With teaching people about Managing with Aloha, I ramp up the expectations, assuming that if you don’t understand and agree with what I’m teaching you’ll raise your hand before class is over, that is, before the homework is even assigned. Sometimes there’s reading that goes with it, with my book and others as the texts, but that’s in addition to the homework. That’s for going even further on your own and busting through your previous limits.
The homework I give (and I give it every single time I teach) is all about immediate application in the workplace: Now that you know something you may not have known before, what are you going to do with it, and by when? For example,
- If you have now learned that Kākou is about inclusive communication in business using the Language of We, what will you now do at work tomorrow to make it so?
- If you have now learned how managers intercept the ball in work performance using Lōkahi, crushing apathy and boredom, in which play this coming week will you make your move?
- If you have now learned about the five different elements Ho‘okipa brings to exceptional customer service, which element are you coaching your staff in before that next customer walks in the door?
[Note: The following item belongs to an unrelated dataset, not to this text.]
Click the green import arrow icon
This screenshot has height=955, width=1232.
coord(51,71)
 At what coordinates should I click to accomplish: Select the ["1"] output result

There won’t be a test given by me, but you can be sure you’ll get graded by the people who really count.
Academic interest and a final exam you crammed for won’t get you a passing grade in Managing with Aloha. My classroom is not in the meeting room we use for the lesson; it’s in the workplace, and learning is when you make a lesson real by making it count for something immediately meaningful. Homework is when you put the key I’ve given you at class in your own ignition, turn the starter and begin driving.
Homework is also about consistency of visible action, for my students are managers and leaders, and they must understand just how visible they are. Just about everything they do gets noticed. Just about everything they don’t do gets noticed too. Therefore, the homework I choose for them, has everything to do with what I want others to notice about them, and about all of them as group of people who have purposely learned together. Everyone gets the same homework, so that every manager is noticed for the same things by every employee they manage. As a group of managers, I want them to become a peer group to be reckoned with, a force of Aloha that cannot be ignored.
Homework creates magic in the workplace. In Managing with Aloha, not doing your homework simply is not an option … unless, for some screwy reason, you don’t want it to work for you.
Today, I deeply appreciate every teacher who ever gave me homework to do. Where ever you are, and whatever you may now be doing, your homework worked for me, because it became a concept I was intent on making count for something. Mahalo nui loa; thank you.